South Glasgow University Hospital welcomes first patients
The UK's newest hospital has welcomed its first patients.
The South Glasgow University Hospital is one of the biggest critical care complexes in Europe.
It has been nicknamed the "Death Star" by locals because of its imposing 14-storey star-shaped design, topped by a landing pad for aircraft.
The hospital cost £842m but the medical equipment inside has brought the final total closer to £1bn. The project was funded by the Scottish government.
The hospital features interactive displays for children developed in collaboration with the Glasgow Science Centre, along with a cinema and roof garden in the children's wing.
Patients enter the main hospital through a dramatic atrium which stretches up the entire height of the building.
There are self-service check-in machines, and nearly all of the 1,100 beds have their own room, with an en-suite bathroom and views out over the city.
A fleet of robots deliver linen and other goods via a network of underground tunnels.
The hospital replaces four ageing hospitals across Glasgow, some of which date back to Victorian times.
Dr David Stewart is the medical director for NHS Greater Glasgow and Clyde and the man in charge of moving 1,000 inpatients and 10,000 staff to the new facility.
"This allows us to truly bring healthcare into the 21st Century," he said.
"For most of my career I've been working out of buildings some of which have been more than 100 years old.
"Frankly, although they were fine in their day, they were not suitable for the type of technologically based healthcare which we need to deliver now."
The new hospital has not been without its problems.
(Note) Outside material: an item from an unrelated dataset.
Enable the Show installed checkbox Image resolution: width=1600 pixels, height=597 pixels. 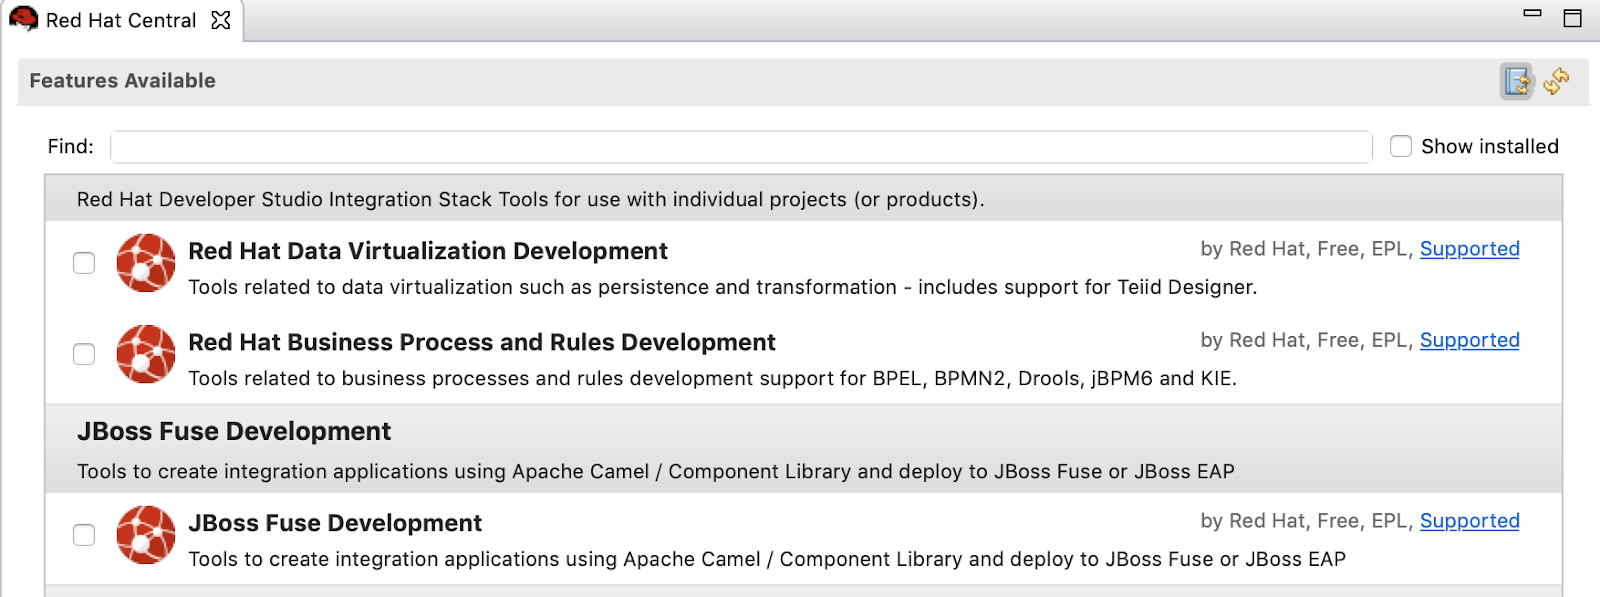point(1401,146)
Staff say there are not enough car parking spaces and there have been claims that there are not enough beds, despite its huge size.
"We're opening more beds on this site than we're closing on the other sites," said Dr Stewart.
"We'll have 3,500 car parking spaces and 60 buses arriving per hour at peak times."
By converging four hospitals into one, health bosses say they will be able to staff the rotas more easily and make sure specialists are on hand night and day.
This is in response to research which suggests people are more likely to die if they're admitted to hospital over the weekend or during a bank holiday.
The first outpatients will be treated at the hospital on Monday.
It will take until June to move all of the staff and patients into their new surroundings.